* TASK DESCRIPTION: Repeat word for word the passage of the comment on Tripwire below, from "If the above" up to and including "other tool: Samhain.".

* DOCUMENT SECTION:

Cool. But please note:
- Tripwire's past has been marred with licensing problems,
- there exist two versions (commercial and OSS) and both their web sites are more marketing angle than anything else,
- the oldest recorded open bug report still stems from 2001,
- the last announcement on the mailing list stems from 2007,
- the last unanswered question on the dev mailing list stems from 2008,
- the last release stems from 2011 and besides that
- I question if it does qualify as OSS as there's no public SVN or GIT repository as a way to gauge development.
If the above doesn't cause at least a shred of doubt then you may not be aware how to assess things or you may have ulterior motives... OTOH AIDE does. Their oldest open bug report stems from 2006 and it's supported and actively maintained showing a last commit date for non-trivial change of October 2012. More than that since you posted in a 7 year old thread it didn't discuss one other tool: Samhain.

Source records
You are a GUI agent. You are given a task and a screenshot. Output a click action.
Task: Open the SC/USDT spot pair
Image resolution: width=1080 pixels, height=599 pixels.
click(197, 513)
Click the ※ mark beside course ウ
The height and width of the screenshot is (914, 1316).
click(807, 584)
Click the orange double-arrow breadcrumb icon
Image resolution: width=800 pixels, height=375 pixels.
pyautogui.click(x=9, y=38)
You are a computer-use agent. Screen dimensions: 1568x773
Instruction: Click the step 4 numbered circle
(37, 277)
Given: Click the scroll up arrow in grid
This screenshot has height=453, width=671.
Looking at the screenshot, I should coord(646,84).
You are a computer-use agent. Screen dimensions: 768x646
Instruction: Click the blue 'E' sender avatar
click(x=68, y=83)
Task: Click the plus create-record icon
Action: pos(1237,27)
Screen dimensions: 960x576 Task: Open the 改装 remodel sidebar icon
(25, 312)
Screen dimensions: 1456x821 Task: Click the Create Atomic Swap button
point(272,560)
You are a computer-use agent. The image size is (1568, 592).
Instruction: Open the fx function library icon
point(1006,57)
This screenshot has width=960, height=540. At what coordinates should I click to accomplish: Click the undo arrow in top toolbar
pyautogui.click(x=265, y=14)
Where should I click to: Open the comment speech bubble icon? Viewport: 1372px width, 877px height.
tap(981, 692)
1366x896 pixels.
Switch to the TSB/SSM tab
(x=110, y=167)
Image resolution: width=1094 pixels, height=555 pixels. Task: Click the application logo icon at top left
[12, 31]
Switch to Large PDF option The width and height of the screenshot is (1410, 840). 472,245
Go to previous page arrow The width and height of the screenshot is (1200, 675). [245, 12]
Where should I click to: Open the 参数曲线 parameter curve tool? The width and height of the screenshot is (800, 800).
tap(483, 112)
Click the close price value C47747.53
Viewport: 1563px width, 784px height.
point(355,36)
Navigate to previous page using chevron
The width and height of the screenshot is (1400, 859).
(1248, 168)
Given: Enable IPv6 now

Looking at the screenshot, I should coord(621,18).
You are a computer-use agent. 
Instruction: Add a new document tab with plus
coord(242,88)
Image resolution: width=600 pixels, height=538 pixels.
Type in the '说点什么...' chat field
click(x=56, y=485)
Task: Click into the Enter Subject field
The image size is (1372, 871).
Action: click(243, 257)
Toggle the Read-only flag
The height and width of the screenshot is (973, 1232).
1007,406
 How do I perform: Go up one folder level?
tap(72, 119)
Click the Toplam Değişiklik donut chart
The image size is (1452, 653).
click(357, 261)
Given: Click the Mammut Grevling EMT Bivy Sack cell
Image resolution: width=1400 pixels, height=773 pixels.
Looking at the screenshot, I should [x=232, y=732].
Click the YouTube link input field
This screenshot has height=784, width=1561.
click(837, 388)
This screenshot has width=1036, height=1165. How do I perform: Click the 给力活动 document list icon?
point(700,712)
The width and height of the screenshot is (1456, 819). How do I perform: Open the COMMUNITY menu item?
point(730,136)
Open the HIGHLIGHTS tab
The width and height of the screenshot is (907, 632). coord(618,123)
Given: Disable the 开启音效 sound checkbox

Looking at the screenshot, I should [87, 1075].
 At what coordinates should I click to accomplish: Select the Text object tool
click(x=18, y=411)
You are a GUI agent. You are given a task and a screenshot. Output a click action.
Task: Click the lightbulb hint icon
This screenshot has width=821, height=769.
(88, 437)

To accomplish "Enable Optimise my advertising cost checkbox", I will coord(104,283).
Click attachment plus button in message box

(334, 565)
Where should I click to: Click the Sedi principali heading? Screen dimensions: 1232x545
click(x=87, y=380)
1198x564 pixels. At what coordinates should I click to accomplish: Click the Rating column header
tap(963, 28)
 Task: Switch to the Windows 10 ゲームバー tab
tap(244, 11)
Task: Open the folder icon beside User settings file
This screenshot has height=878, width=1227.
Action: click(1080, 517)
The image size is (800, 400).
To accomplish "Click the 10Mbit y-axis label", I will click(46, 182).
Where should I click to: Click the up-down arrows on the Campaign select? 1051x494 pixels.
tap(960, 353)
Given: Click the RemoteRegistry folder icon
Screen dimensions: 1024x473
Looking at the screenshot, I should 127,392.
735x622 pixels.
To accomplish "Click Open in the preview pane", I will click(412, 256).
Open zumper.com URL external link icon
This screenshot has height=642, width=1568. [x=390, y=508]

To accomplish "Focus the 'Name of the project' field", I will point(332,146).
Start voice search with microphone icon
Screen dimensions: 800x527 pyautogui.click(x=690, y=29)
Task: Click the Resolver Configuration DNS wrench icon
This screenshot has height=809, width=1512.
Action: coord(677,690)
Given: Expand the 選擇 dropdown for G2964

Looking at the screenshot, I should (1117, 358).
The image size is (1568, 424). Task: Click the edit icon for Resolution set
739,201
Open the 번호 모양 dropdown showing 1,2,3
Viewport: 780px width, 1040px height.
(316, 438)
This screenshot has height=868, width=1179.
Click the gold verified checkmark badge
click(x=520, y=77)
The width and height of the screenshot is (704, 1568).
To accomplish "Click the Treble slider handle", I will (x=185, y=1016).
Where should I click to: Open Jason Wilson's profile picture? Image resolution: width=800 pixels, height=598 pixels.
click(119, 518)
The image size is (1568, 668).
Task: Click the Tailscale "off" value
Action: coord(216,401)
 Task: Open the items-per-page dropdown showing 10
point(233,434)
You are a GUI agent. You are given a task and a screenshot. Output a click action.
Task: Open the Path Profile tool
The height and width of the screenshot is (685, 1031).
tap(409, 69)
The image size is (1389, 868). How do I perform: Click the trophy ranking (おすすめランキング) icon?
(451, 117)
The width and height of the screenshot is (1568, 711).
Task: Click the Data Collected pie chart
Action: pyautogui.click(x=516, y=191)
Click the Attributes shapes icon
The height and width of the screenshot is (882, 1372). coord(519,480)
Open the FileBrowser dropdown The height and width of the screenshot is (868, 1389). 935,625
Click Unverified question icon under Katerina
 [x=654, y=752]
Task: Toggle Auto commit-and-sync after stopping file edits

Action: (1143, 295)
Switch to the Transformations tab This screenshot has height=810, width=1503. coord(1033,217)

* TASK SOLUTION:
If the above doesn't cause at least a shred of doubt then you may not be aware how to assess things or you may have ulterior motives... OTOH AIDE does. Their oldest open bug report stems from 2006 and it's supported and actively maintained showing a last commit date for non-trivial change of October 2012. More than that since you posted in a 7 year old thread it didn't discuss one other tool: Samhain.